The parties differ as to the degree to which Commission practice
included the use of interim rates. The Solicitor General cites
several instances in which the Commission did
Page 475 U. S. 661
implement such rates; respondents answer that those instances
were both isolated and unrepresentative. Our own examination of the
historical record reveals that, beginning in the 1970's, the
Commission announced its intention to examine PMA rate proposals
"on the basis of evidentiary records which are developed during the
course of [adjudicatory] public hearings,"
Bonneville Power
Administration, 54 F.P.C. 808, 810 (1975). It provided for
full administrative hearings with cross-examination of witnesses.
[
Footnote 2] At the same time,
the Commission adopted, in some cases, the practice of examining
rates submitted to it by the Secretary and, if the rates appeared
to lie within the statutory boundaries, approving them on an
interim basis pending the formal hearing. It required that the PMA
refund any overcharges with interest if the Commission found after
a hearing that an approved interim rate had been too high.
See
Southeastern Power Administration, 54 F.P.C. 3 (1975);
Bonneville Power Administration, 52 F.P.C. 1912 (1974);
see also Bonneville Power Administration, 58 F.P.C. 2498
(1977) (Federal Columbia River Transmission System Act).

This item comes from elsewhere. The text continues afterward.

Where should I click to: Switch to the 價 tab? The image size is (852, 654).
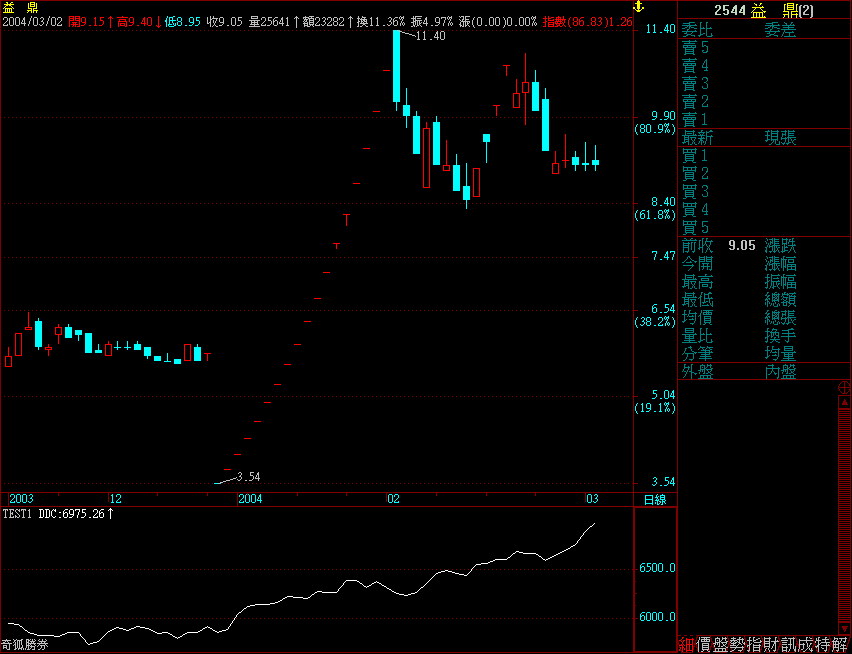(x=705, y=645)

The
Department of the Interior initially took the view that full
evidentiary hearings were inappropriate under the Flood Control
Act, and that, if such hearings were to be held, the Commission had
no power to approve rates on an interim basis. The Commission,
however, explicitly rejected that position.
Southeastern Power
Administration, supra, at 1632-1633;
see also Bonneville
Power Administration, 59 F.P.C. 1194, 1195 (1977) (Federal
Columbia River Transmission System Act). The Interior Department
then acquiesced in the Commission's view.
See ibid.
Page 475 U. S. 662
B
This regulatory scheme was upset in 1977 with the passage of the
Department of Energy Organization Act, 42 U.S.C. § 7101
et
seq. (DOE Act). That statute, designed to "assur[e]

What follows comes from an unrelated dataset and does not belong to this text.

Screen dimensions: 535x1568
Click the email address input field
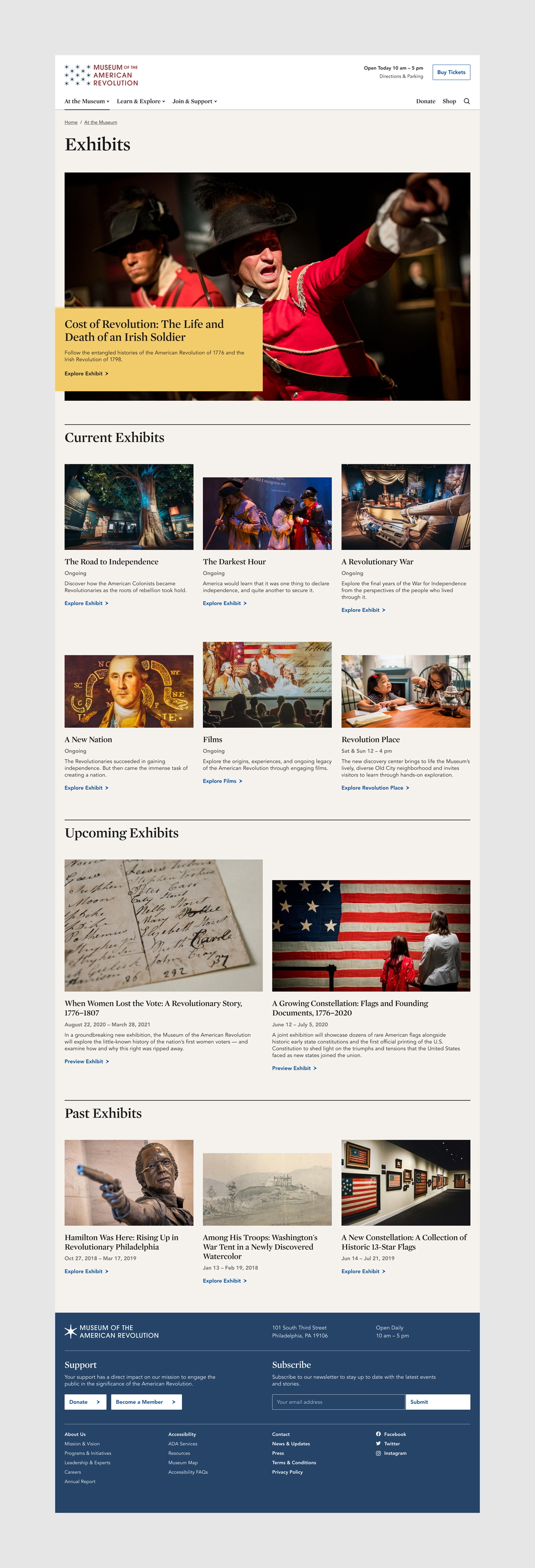click(339, 1402)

coordinated and effective administration of Federal energy policy
and programs," § 7112, eliminated the Secretary of the Interior's
role in hydroelectric power rate regulation and abolished the
Federal Power Commission entirely. The Interior Secretary's
rate-proposing function was transferred to the new Secretary of
Energy, "acting by and through [the] Administrators" of the PMAs. §
7152(a)(2). The Federal Power Commission's rate approval function
was transferred to the Secretary of Energy as well. [
Footnote 3]
The Secretary of Energy institutionalized an interim
rate-approval process for hydroelectric rates. He delegated to the
Assistant Secretary for Resource Applications
"the authority to develop, acting by and through the [PMA]
administrators, and to confirm, approve, and place in effect on an
interim basis, power and transmission rates for the five
power marketing administrations."
43 Fed.Reg. 60636 (1978) (emphasis added). [
Footnote 4] He simultaneously delegated to the new
Federal Energy Regulatory Commission (FERC)
Page 475 U. S. 663
"the authority to confirm and approve on a final basis, or to
disapprove, rates developed by the Assistant Secretary."

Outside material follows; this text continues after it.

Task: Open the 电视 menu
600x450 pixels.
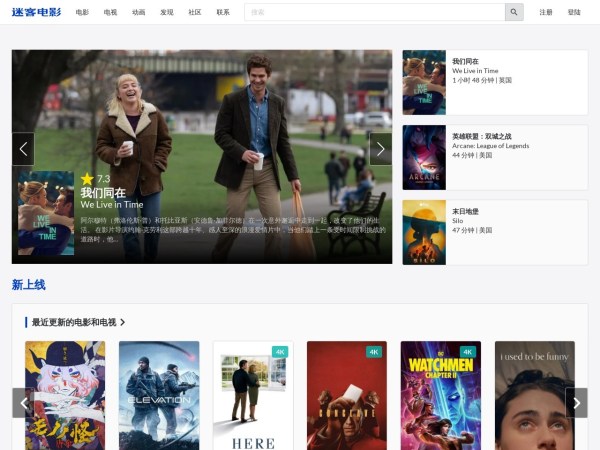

Ibid. Under the new regulatory scheme, the PMAs give
extensive public notice of proposed rates. 10 CFR § 903.13 (1985).
They provide all interested persons the opportunity to consult with
and obtain information from the PMAs, to examine backup data, and
to comment on the proposed rates. § 903.14. In most cases, the PMAs
hold one or more "public information forums" and "public comment
forums" regarding the rate proposal. §§ 903.15, 903.16. Following
this consultation and comment period, the PMA Administrator must
develop rates which, in the Assistant Secretary's judgment, should
be confirmed, approved, and placed into effect on an interim basis.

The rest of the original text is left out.